No Congresso, consolidou-se como um dos parlamentares mais fiéis ao bolsonarismo. Assumiu protagonismo ao relatar a CPMI da fraude no INSS, conduzindo os trabalhos em sintonia com a estratégia política da oposição ao governo Lula. Sua atuação o aproximou ainda mais do núcleo duro do bolsonarismo e o transformou em um dos nomes de confiança da família Bolsonaro.
Foi justamente durante os trabalhos da CPMI que sua trajetória sofreu o maior abalo. Enquanto apresentava o relatório final da comissão, Lindbergh Farias anunciou publicamente que havia encaminhado à Polícia Federal uma notícia-crime contra Gaspar. O documento sustenta que parlamentares receberam documentos, mensagens e relatos que apontariam a prática de estupro de vulnerável, além de supostas negociações financeiras para impedir que o caso chegasse às autoridades. A defesa do deputado rejeita todas as acusações, classifica a denúncia como uma farsa e afirma que adotará medidas judiciais contra seus acusadores.
A indicação de Gaspar para a vice-presidência evidencia a disposição de Flávio Bolsonaro em blindar aliados mesmo quando eles enfrentam acusações extremamente graves.

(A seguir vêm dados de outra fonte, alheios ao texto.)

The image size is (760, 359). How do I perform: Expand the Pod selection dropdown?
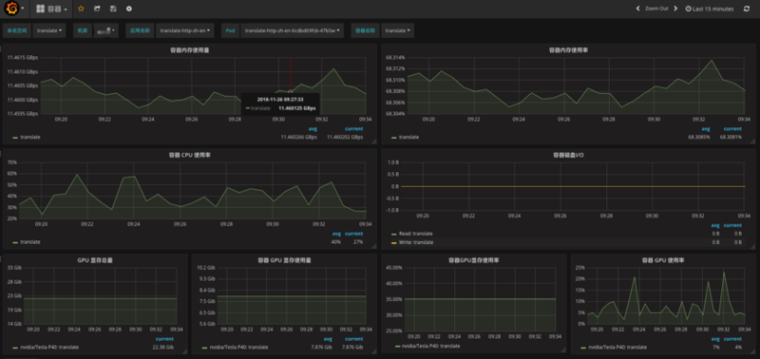[293, 30]
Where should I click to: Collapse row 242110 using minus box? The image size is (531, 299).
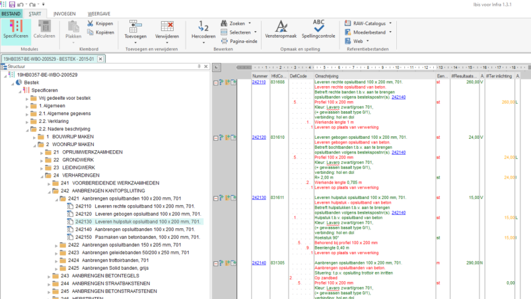[x=215, y=82]
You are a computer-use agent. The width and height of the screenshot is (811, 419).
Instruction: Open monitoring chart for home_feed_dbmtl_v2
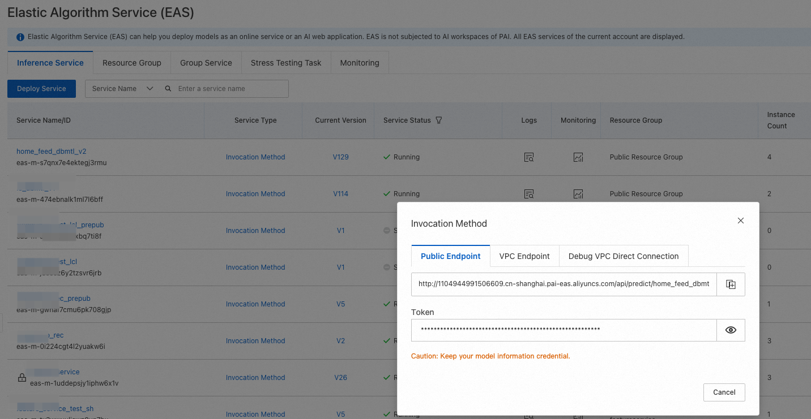578,157
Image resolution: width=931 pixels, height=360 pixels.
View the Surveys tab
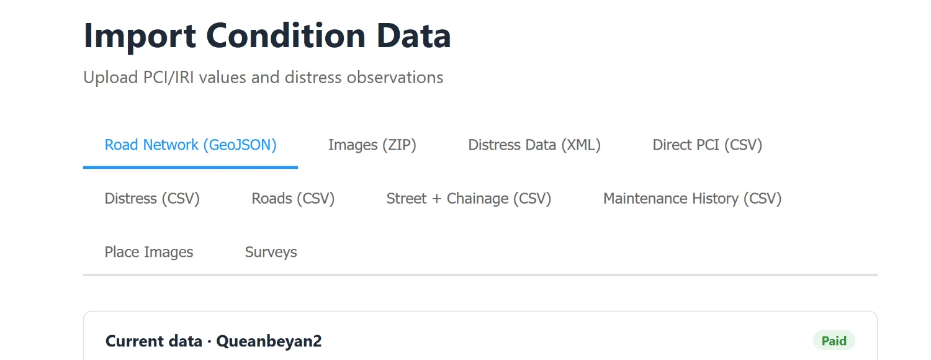point(271,252)
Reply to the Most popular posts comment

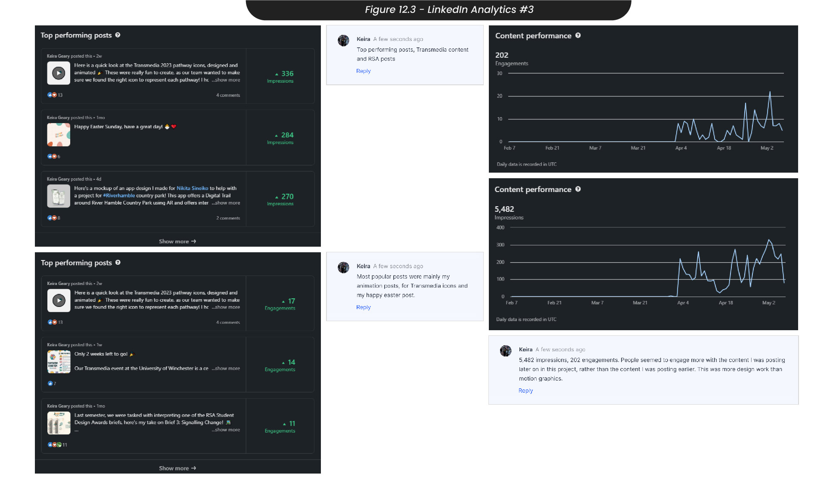363,307
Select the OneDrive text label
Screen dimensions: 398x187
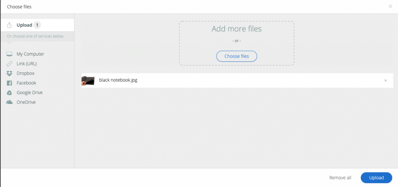pyautogui.click(x=26, y=102)
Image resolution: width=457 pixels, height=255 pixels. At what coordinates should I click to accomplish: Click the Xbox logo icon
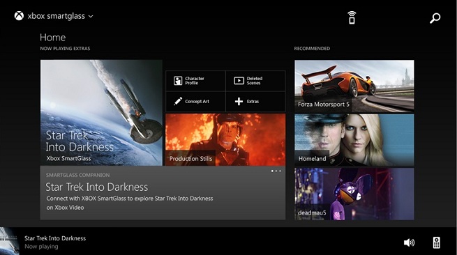pyautogui.click(x=19, y=16)
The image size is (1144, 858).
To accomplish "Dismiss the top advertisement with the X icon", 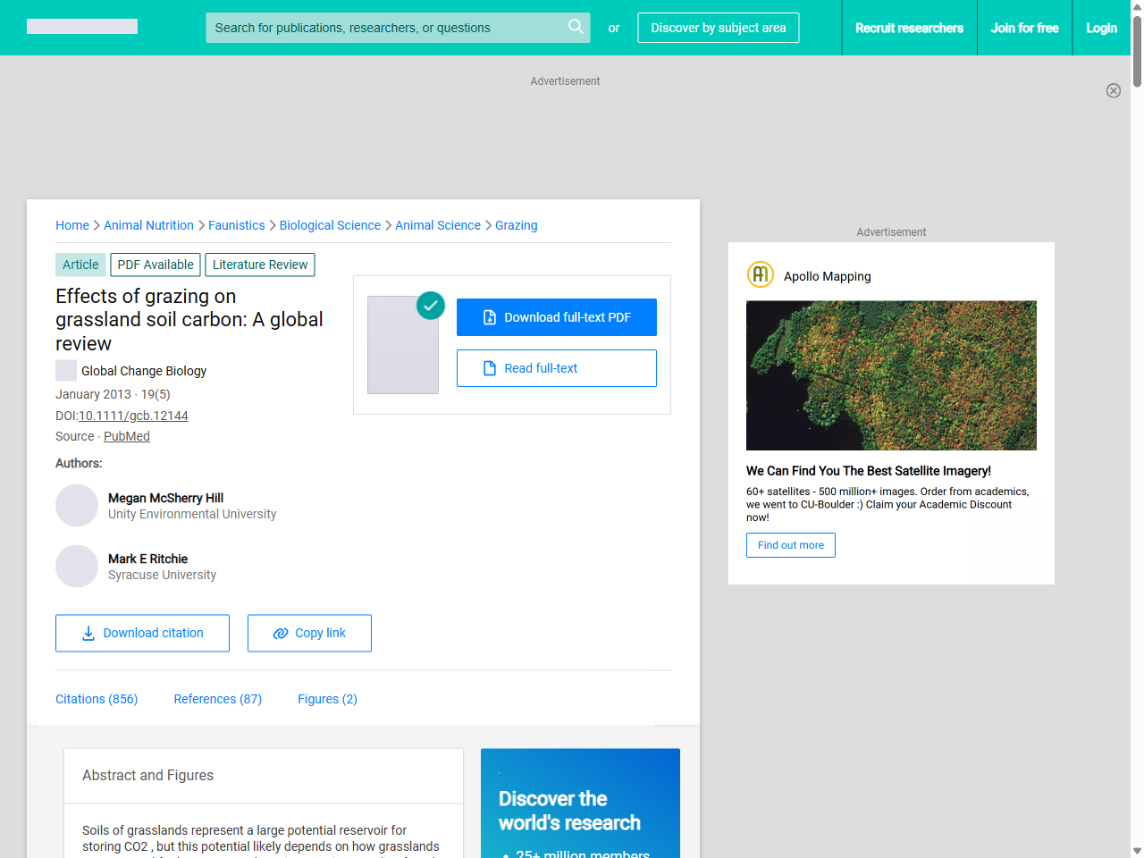I will click(1114, 90).
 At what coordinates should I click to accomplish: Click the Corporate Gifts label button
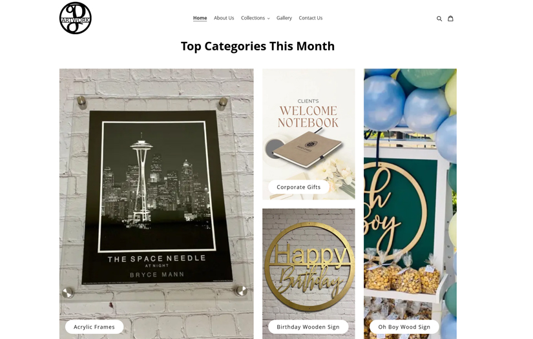point(298,187)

A escolha também reforça o perfil ideológico da chapa, privilegiando um nome identificado com a ala mais radical do bolsonarismo em detrimento de uma composição capaz de ampliar alianças políticas.
Ao apostar em Alfredo Gaspar, Flávio Bolsonaro não apenas assume o risco de carregar para a campanha uma denúncia de enorme repercussão, mas também sinaliza que a fidelidade ao núcleo bolsonarista pesou mais do que qualquer preocupação com o desgaste eleitoral que o caso pode provocar.
Posição do deputado Alfredo Gaspar – À época, Gaspar protocolou uma representação por denunciação caluniosa. O relator da CPMI acionou ainda a Procuradoria-Geral da República (PGR) para cobrar a responsabilização dos dois parlamentares que o acusaram de estupro de incapaz.
Para o deputado, a acusação foi utilizada como “cortina de fumaça” para tirar o foco dos pedidos de indiciamento presentes em seu relatório da CPMI. Entre eles, estava Fabio Luís Lula da Silva, o Lulinha, filho do presidente Lula. O relatório foi derrubado por 19 votos contrários a 12 favoráveis.
“Fui acusado de forma covarde, vil e abjeta, por membros do Partido dos Trabalhadores, de algo que não pratiquei. A cortina de fumaça, justamente no dia em que pedi a prisão do filho do presidente da República. O PT age assim.”
Gaspar pediu celeridade no processo de análise do DNA, porque “o Brasil merece resposta imediata” sobre as acusações. No STF, a representação por calúnia está sob relatoria de Gilmar Mendes, que cobrou explicações aos parlamentares.
Do outro lado, Lindbergh e Soraya protocolaram junto à PGR uma notícia de fato na qual afirmam que Gaspar teria cometido estupro de vulnerável contra uma adolescente de 13 anos, e que o crime teria resultado em uma gravidez. No documento, alegam que a criança foi registrada no nome da mãe da vítima, e que o parlamentar pagou R$ 400 mil para que não fosse denunciado.
No dia seguinte à apresentação, o deputado publicou em suas redes sociais um teste de paternidade e um vídeo com o depoimento da suposta filha do crime. No vídeo, a mulher desmente que seja filha de Alfredo Gaspar e afirma que seu pai na realidade seria o primo do parlamentar, e que seu nascimento foi fruto de uma relação consensual que não vingou.